What Remains to Be Seen
Whether appointed by the Conservative Party or chosen in snap elections, Cameron's successor could try to negotiate a better agreement for the United Kingdom with Brussels. In 2001 and 2008, Ireland's voters rejected EU treaties in referendums. Once Dublin negotiated concessions from Brussels, however, the Irish public voted again, this time approving the treaties. But voting against an EU treaty is not the same as voting against EU membership. Moreover, when the European Union made its concessions to Ireland, Euroskepticism was not nearly the force in Europe that it is today. Brussels can no longer afford to make concessions to a renegade member country as it did a decade ago.
This explains why political developments in Europe will be just as important as British politics in determining a Brexit strategy. The leaders of Germany, France and Italy met in Berlin on June 27 to discuss the British referendum. Paris and Rome, along with the heads of several EU institutions, want the United Kingdom to start the withdrawal process as soon as possible. Germany, on the other hand, would like to wait, hoping that political developments in the United Kingdom could stop a Brexit before it begins. All three agree, however, that Britain cannot hold informal negotiations with Europe before announcing its intention to withdraw, as some members of the "leave" camp had proposed.
For now, the United Kingdom and the rest of the European Union will opt to wait and see.
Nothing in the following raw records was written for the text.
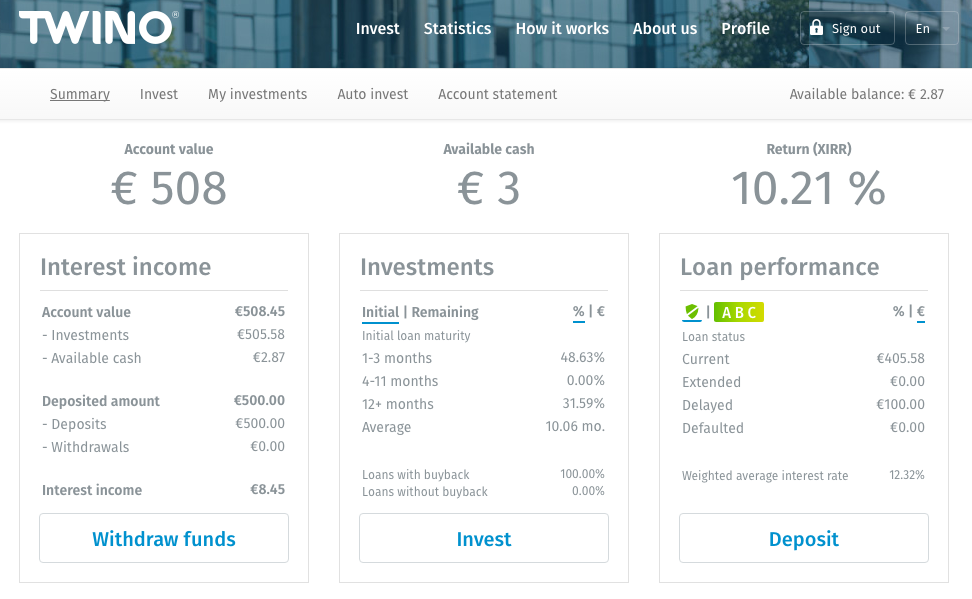The height and width of the screenshot is (599, 972).
Task: Click the Withdraw funds button
Action: (164, 539)
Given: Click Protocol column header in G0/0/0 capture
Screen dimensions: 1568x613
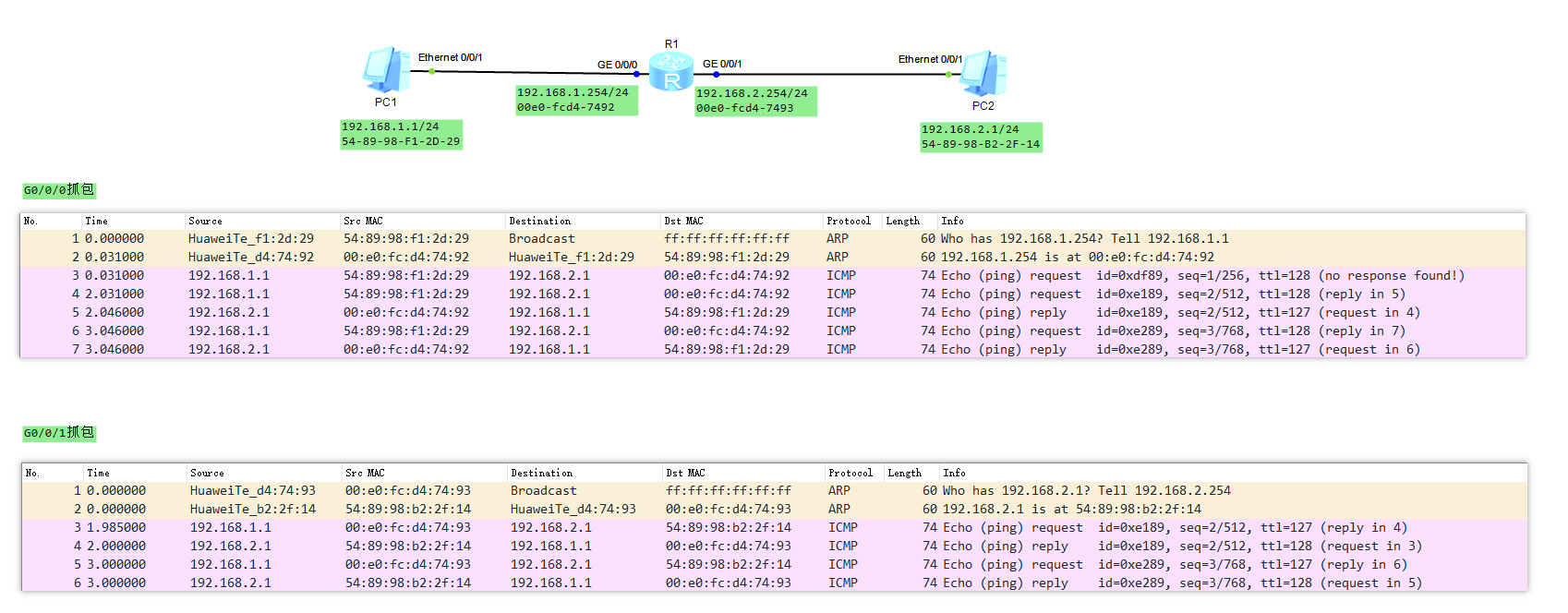Looking at the screenshot, I should pyautogui.click(x=848, y=222).
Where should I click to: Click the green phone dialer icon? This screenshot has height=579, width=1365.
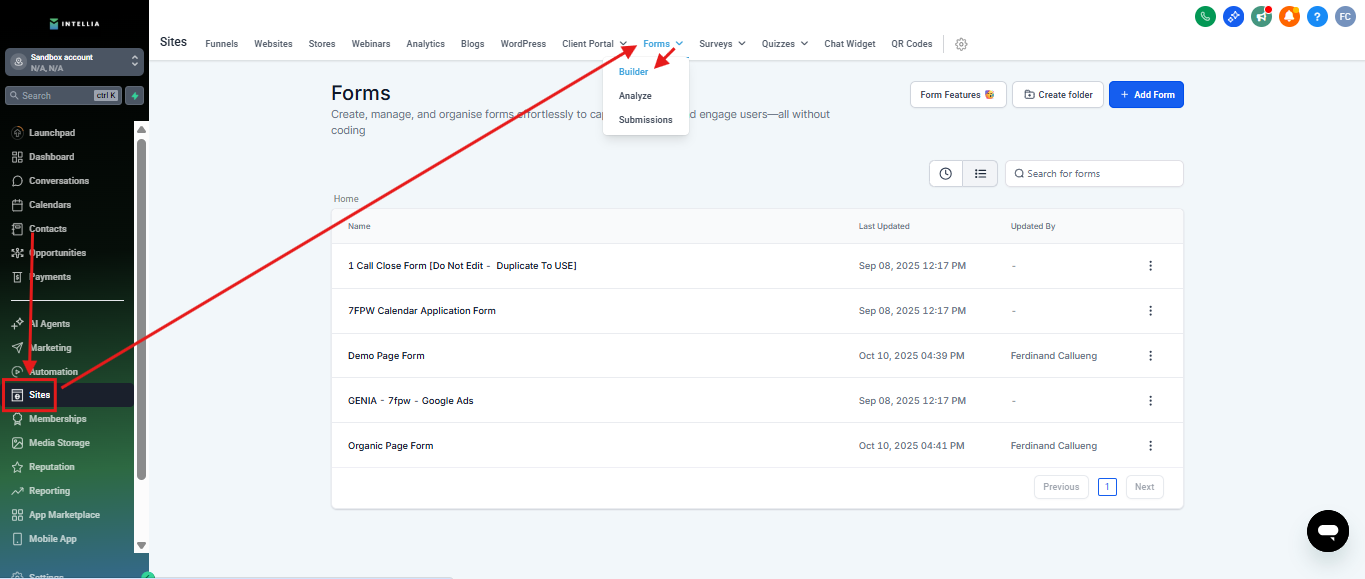coord(1205,16)
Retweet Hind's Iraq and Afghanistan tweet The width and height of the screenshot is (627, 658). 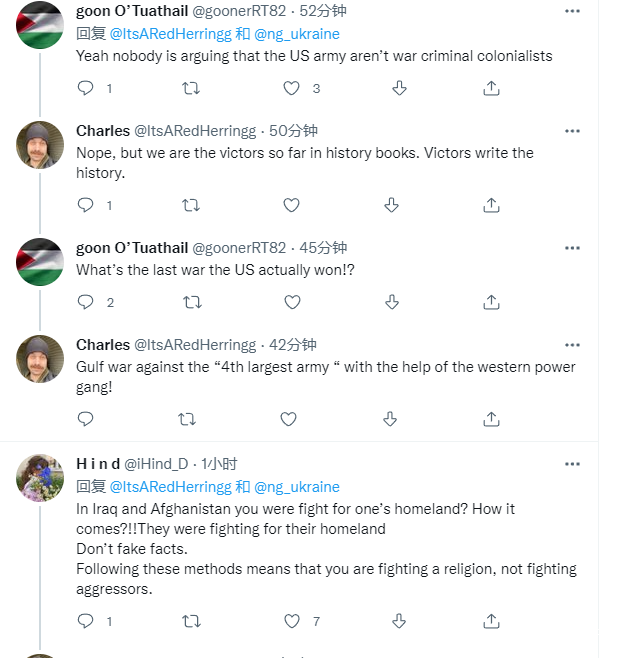point(190,621)
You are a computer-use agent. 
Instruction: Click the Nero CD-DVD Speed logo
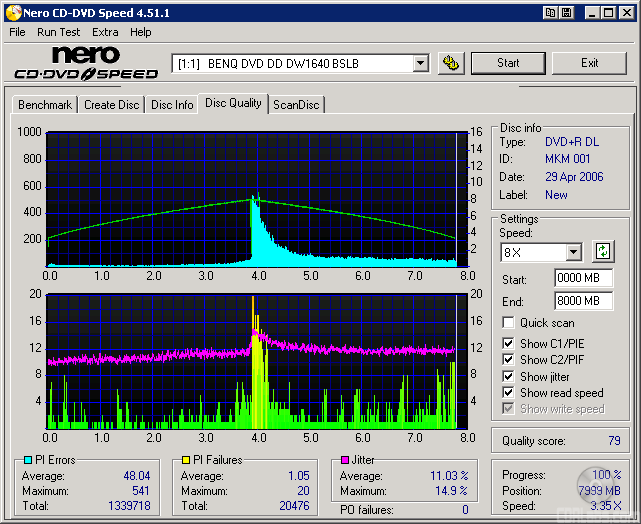tap(86, 63)
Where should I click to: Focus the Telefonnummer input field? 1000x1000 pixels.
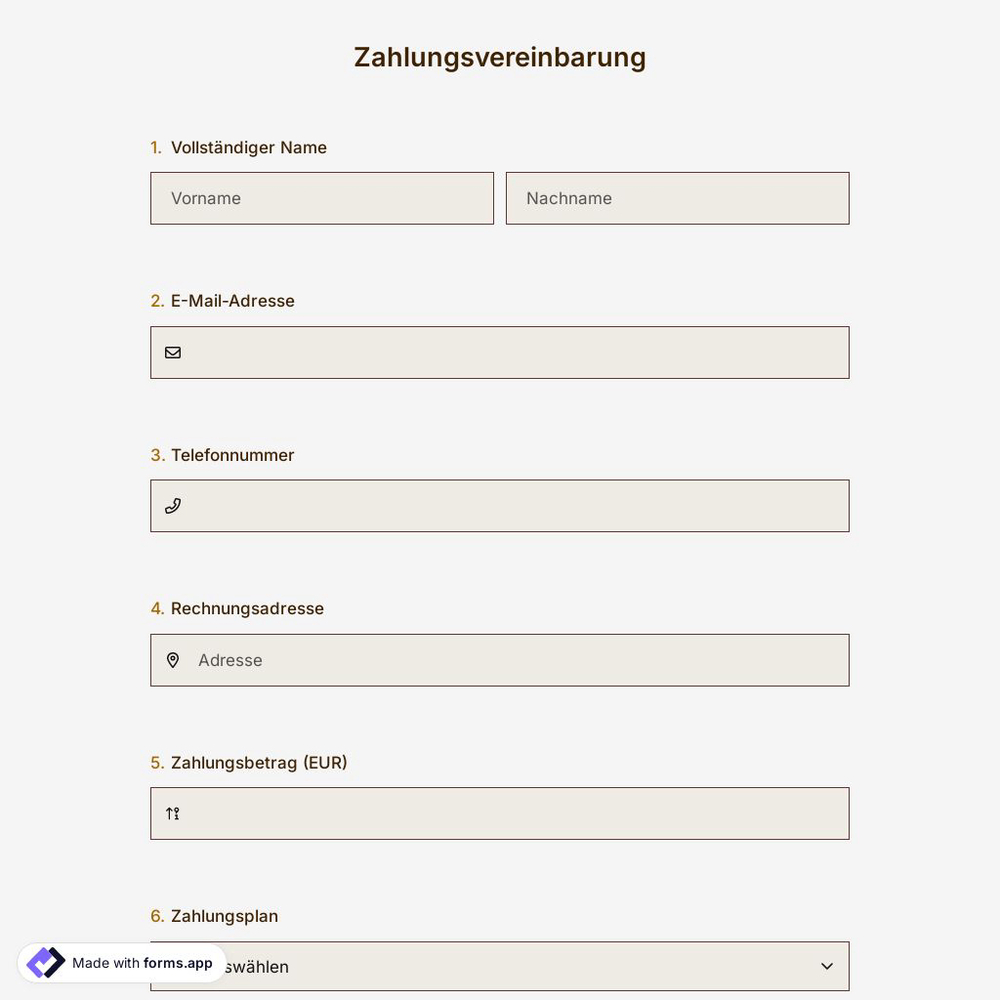point(500,505)
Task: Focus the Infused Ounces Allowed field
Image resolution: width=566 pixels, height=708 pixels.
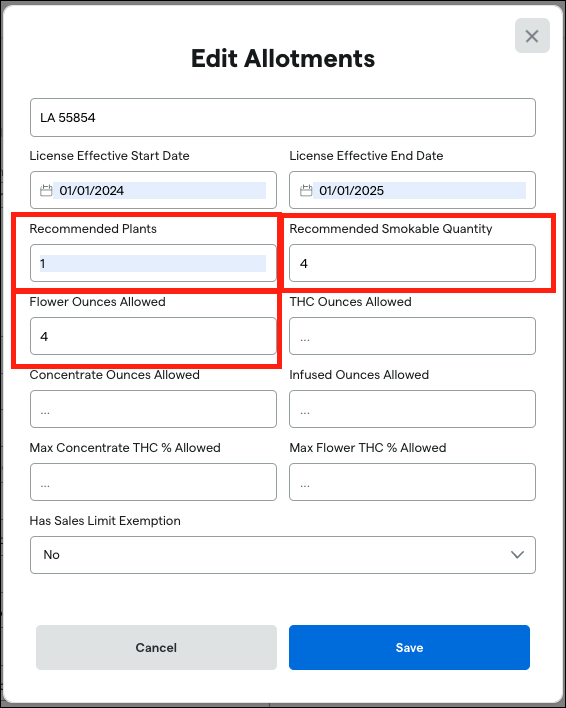Action: pos(413,409)
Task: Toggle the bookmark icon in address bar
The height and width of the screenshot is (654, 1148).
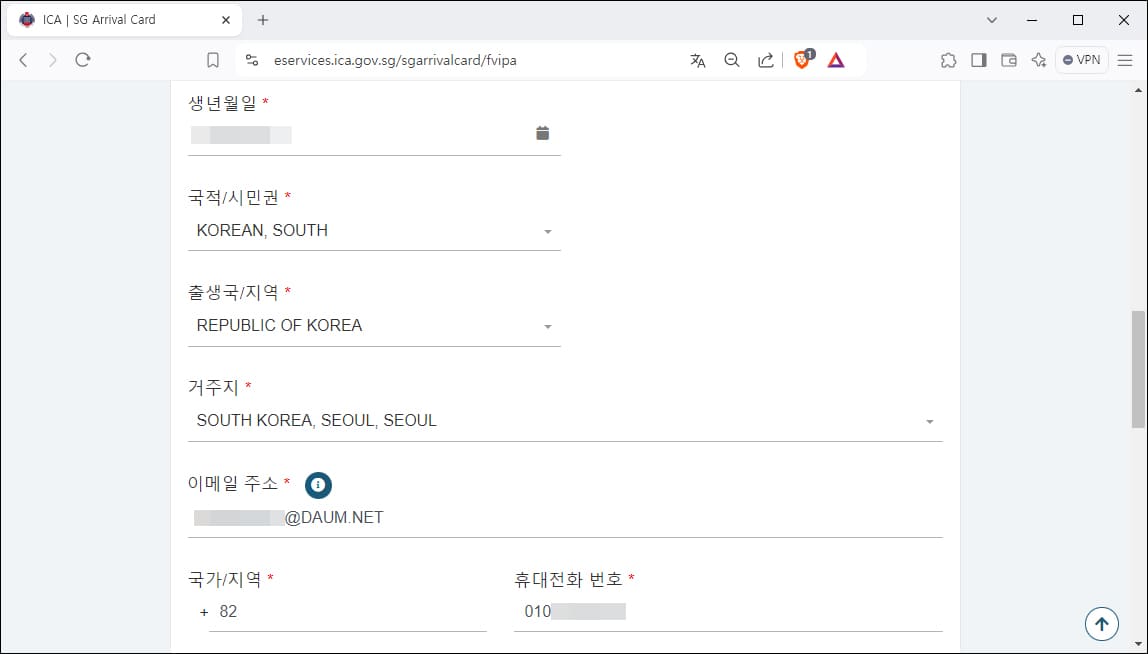Action: point(212,60)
As long as Cameron remains prime minister, the United Kingdom will not trigger Article 50. Though the Scottish government will try to negotiate with the European Union over ways to retain its membership in the bloc, it will wait for developments in London before making any definite moves. Despite pressuring London to formalize its intentions, the European Union will be unable to expedite the political process in the United Kingdom. In the meantime, political uncertainty will continue to hurt the British economy and fuel Euroskeptic sentiment in Europe.